Dataset entries
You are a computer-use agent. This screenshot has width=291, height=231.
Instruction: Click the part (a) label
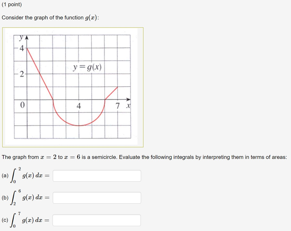tap(5, 176)
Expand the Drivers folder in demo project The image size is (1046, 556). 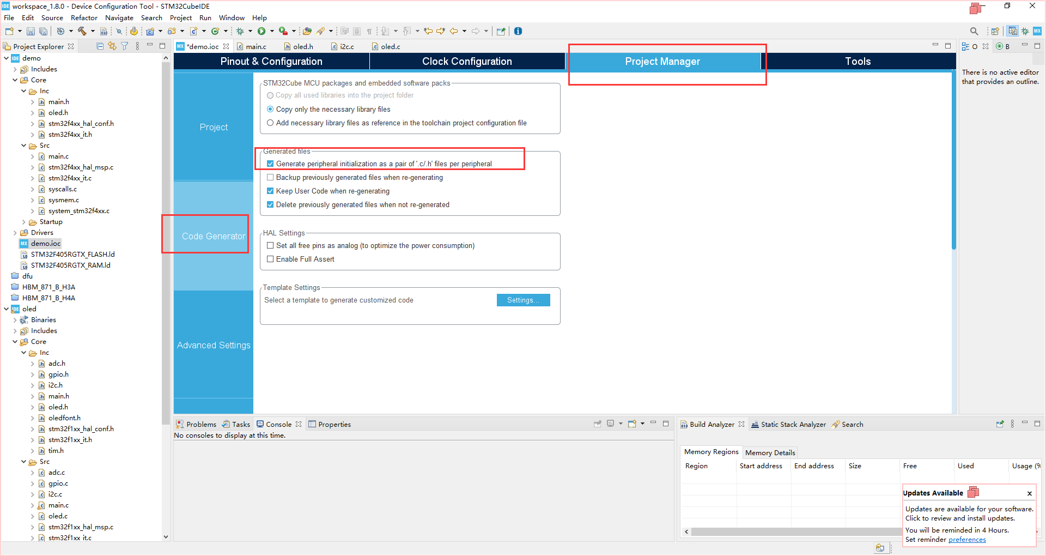tap(15, 233)
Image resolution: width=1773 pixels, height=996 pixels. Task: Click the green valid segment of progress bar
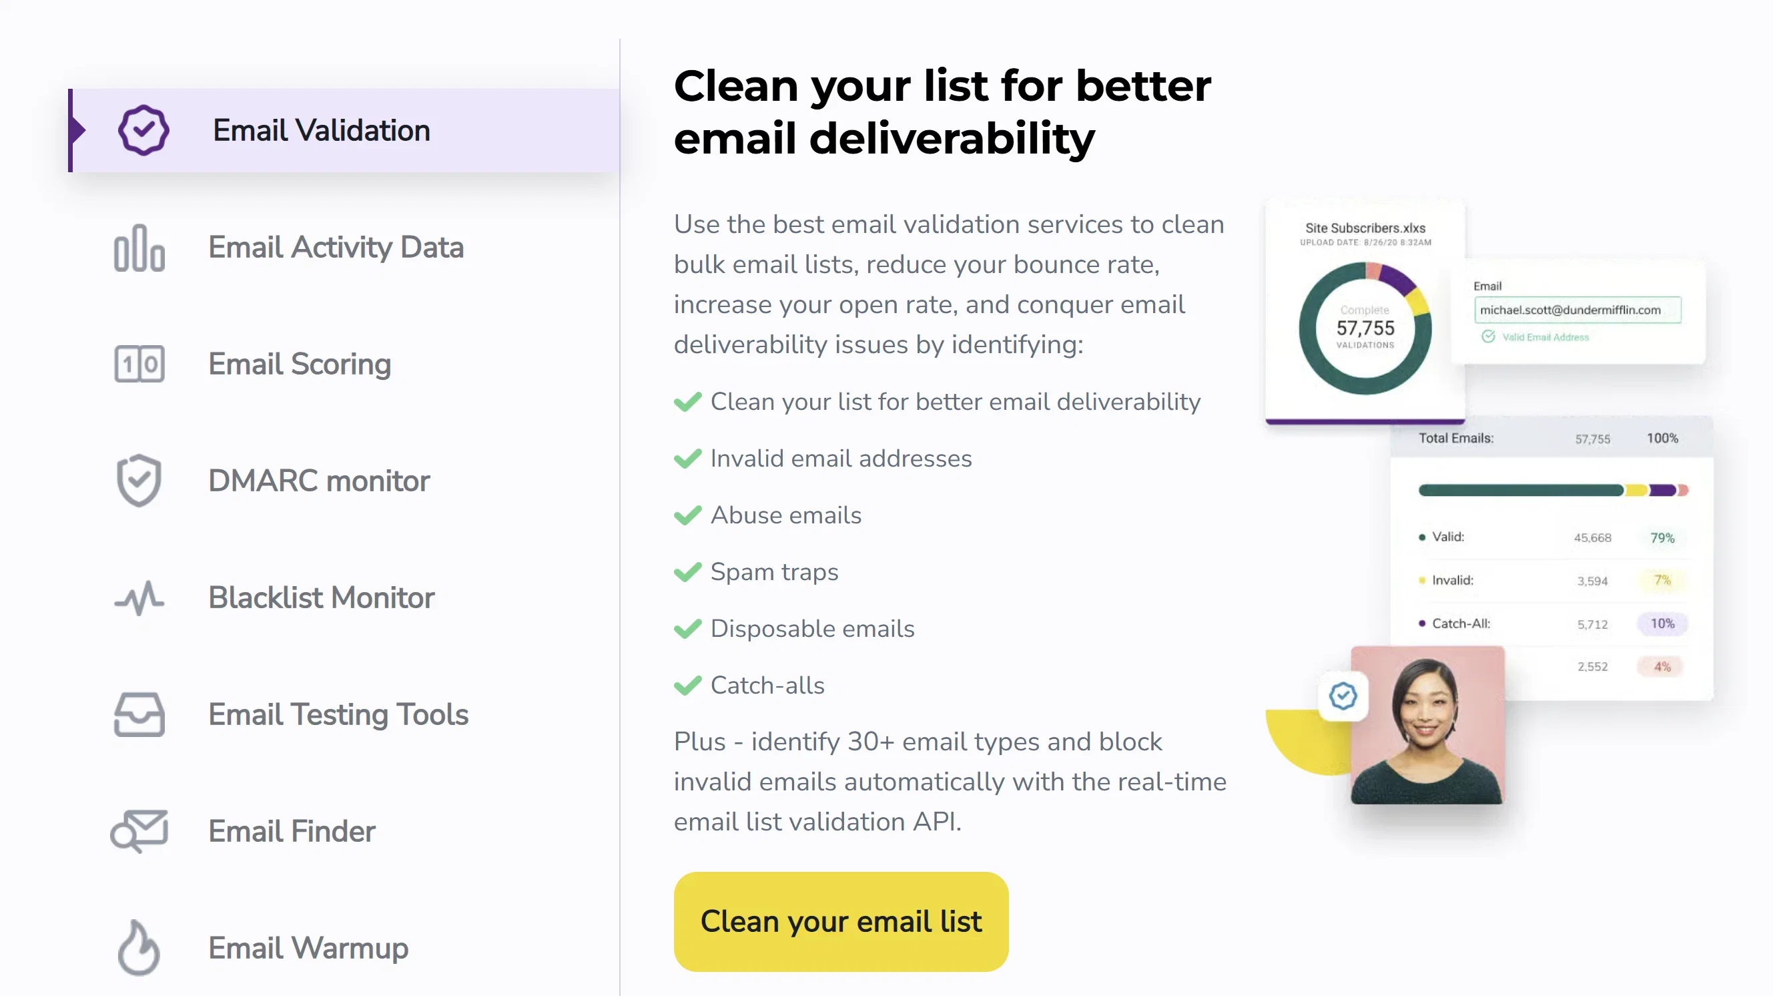pyautogui.click(x=1521, y=490)
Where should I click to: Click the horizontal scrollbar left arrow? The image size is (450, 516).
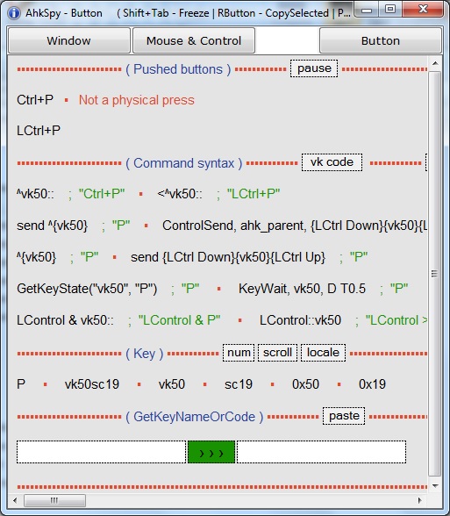click(x=15, y=500)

PROBLEM REQUIREMENTS
Set down, word for word, only the lines running from the line with "Where should I" through the final line of the entries above, omitting all pictures.

RESPONSE TO THE TASK
Where should I click to: Click the horizontal scrollbar left arrow? The image size is (450, 516).
click(x=15, y=500)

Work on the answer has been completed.